(Passage):
————————

I do not mind paying taxes in  England- I actually share 2 homes there. but I am really frosted when I see our local MP has a second home in London, when she actually lives in Luton! That is an easy commute.  I know, I do it  frequently. And Beds. is way overloaded with councils.  Can't even get decent bus service we but we pay for council cars.

THis is still off topic - but if you don't mind I will take this one up. MPs - quite agree; plenty of public or private sector workers on very small salaries commute this distance. I know public sector workers who commute to London from - well - close to the Scottish borders. On privately run trains that charge what they charge.

But as to Beds and its bus service - I imagine there probably is a reason why you pay for council cars and can't get a bus - and that's because in answer to clamours for the public sector to be reduced in size the bus service - along with most of Britain's - was contracted out to Stagecoach, a private sector organization that has presumably axed all the routes it considers non-profitable. Stagecoach is run by a person named Brian Souter, who uses the national media as a vehicle for his homophobic rants. Any public sector director doing such a thing would be disciplined and possibly dismissed under the organization's diversity policy, but since Souter owns his it seems he he has free reign to do as he likes. HOWVER, councils arent quite public sector organizations as such - I'd class them as legislative staff, who place themselves in the public eye and can respond as they see fit. Which public sector employees are usually contractually prevented for doing.

————————

(Information supplied):
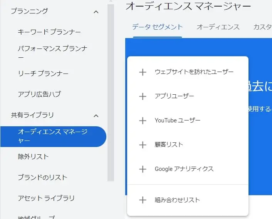Screen dimensions: 272x219
Task: Switch to the データ セグメント tab
Action: [157, 27]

————————

(Problems to solve):
**a)** Summarize the forum discussion about MPs and the Beds bus service in three sentences.
**b)** Carry the forum discussion about MPs and the Beds bus service forward from its final sentence.
The material comes from a separate source unrelated to the forum discussion.

(Answer list):
**a)** One writer does not mind paying taxes in England but objects that the local MP has a second home in London while living in Luton, an easy commute, and complains that Beds. is overloaded with councils and lacks decent bus service while paying for council cars. A reply agrees about MPs, noting that many workers on small salaries commute that distance and some public sector workers travel to London from close to the Scottish borders on privately run trains. It suggests the bus service was contracted out to Stagecoach, which has presumably cut routes it considers unprofitable, criticizes its head Brian Souter for using the national media for homophobic rants, and classes councils as legislative staff rather than public sector organizations as such.

**b)**
As for the Civil Service - it is not quite right to say that it is "immune to change and reform". Over the past fifteen to twenty years the Civil Service has seen wholesale reforms of its pension system, its grading system, its retirement age and many other things. It is subject to continual reviews and scrutiny. Sometimes governments cannot go as far as they and the right-wing press seem to wish - but this is usually because public sector staff are (still) tolerably well unionized and won't take things lying down. When things look good in the private sector, people ridicule this: "Why should I join a union? If I don't like my employer, I'll find a new job!" But when things get tough, they start to attack: "These public sector workers: why should THEY have final salary pensions [they don't, necessarily, by the way] when MY pension has been embezzled by the person I bought it from?!" [whose accounts, salaries, etc are certainly not subject by the media scrutiny that attends the public sector - largely of course because people have this notion that in some they "don't pay" for the private sector from whom they buy their pensions, their food, often their health care - and so forth.....]
« Last Edit: July 15, 2009, 04:11:20 PM by Janet Ashton »
Shake your chains to earth like dew
Which in sleep had fallen on you -
Ye are many; they are few.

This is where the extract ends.